Vector efficient math operations for KNN distance functions

Tradunsky commented 1 year ago

Description

Thank you very much for the diversity of choices when it comes to dense vector search operations 🙏🏻

In my private measures on float32 768 vector dimensions, somehow, Elasticsearch exact KNN cosine similarity function search is slower than in OpenSearch project (apologies if that comparison is inappropriate here, mainly want Elasticsearch to improve to capture NLP cases wave in AWS cloud).

KNN Dense Vector uses Lucene VectorUtil.dot_product calculation for cosine distance function, which seems to take into account one of the possible optimizations 💪🏻

I wonder if cosine and other distance computation functions in Elasticsearch can benefit from java support of vector optimal operations? https://openjdk.org/jeps/417

Thank you!

elasticsearchmachine commented 1 year ago

Pinging @elastic/es-search (Team:Search)

jdconrad commented 1 year ago

Hi @Tradunsky!
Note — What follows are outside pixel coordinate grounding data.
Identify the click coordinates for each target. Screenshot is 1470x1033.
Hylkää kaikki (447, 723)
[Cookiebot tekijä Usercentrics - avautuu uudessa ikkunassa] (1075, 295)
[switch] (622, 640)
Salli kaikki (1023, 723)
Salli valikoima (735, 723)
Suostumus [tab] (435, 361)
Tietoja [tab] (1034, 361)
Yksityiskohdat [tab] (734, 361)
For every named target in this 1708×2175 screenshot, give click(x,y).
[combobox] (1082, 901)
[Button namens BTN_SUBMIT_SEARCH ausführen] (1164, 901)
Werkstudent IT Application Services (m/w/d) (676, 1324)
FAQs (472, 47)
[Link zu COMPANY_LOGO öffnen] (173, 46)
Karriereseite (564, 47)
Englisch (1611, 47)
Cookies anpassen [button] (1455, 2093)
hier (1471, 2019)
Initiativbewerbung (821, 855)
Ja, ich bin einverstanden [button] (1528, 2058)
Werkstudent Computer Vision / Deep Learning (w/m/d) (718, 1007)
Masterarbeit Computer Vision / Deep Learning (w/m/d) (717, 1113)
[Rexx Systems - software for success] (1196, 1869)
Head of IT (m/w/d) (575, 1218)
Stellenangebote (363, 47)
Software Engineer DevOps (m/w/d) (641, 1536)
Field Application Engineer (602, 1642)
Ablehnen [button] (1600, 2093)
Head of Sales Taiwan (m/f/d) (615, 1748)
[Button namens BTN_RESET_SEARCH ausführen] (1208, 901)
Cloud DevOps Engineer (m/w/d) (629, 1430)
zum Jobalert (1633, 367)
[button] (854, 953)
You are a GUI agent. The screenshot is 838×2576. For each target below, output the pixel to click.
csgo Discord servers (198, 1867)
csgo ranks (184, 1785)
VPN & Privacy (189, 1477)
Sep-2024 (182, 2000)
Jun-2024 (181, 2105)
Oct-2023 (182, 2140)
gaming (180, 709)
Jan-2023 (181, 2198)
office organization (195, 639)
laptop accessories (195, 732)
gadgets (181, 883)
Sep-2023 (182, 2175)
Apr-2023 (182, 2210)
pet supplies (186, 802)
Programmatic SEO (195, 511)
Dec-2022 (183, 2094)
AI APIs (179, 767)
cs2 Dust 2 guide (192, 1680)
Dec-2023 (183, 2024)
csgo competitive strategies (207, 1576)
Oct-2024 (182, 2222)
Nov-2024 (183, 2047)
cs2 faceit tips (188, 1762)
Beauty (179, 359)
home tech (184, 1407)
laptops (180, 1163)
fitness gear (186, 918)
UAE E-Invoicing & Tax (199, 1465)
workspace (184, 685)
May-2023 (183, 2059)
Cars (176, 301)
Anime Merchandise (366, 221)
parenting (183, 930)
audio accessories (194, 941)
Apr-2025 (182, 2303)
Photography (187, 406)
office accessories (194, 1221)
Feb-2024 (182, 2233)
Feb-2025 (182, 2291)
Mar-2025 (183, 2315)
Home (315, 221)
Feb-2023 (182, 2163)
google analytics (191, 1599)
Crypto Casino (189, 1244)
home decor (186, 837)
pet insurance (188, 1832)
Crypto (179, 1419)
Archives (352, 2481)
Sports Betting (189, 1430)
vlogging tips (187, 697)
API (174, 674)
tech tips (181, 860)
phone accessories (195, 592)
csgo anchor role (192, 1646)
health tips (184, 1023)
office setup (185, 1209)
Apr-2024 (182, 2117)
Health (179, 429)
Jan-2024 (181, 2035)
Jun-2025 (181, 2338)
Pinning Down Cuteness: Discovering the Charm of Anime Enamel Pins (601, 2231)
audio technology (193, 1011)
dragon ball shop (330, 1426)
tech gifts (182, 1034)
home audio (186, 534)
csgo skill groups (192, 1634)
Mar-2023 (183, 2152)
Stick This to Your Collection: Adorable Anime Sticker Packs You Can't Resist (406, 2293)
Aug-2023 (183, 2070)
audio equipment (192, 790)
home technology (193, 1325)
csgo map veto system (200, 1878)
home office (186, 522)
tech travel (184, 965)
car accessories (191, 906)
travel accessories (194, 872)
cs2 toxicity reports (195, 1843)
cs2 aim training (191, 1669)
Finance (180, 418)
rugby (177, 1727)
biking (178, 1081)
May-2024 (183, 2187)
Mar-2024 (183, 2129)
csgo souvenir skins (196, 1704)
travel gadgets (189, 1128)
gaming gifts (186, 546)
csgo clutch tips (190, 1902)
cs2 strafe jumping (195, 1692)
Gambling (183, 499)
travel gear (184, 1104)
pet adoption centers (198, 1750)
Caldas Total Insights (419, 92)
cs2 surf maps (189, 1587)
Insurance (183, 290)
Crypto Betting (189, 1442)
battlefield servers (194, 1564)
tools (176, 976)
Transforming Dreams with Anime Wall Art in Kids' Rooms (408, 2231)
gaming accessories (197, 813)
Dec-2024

I was curious if you'd be able to share some of your setup here for how you're doing your measurements? In particular I'm curious if you're using indexed or non-indexed vectors for your exact vector search scripts.

We are indeed interested in the performance gains afforded by the jdk.incubator.vector API; however, given the lack of stability of a project in incubation there are significant difficulties in building this into Elasticsearch.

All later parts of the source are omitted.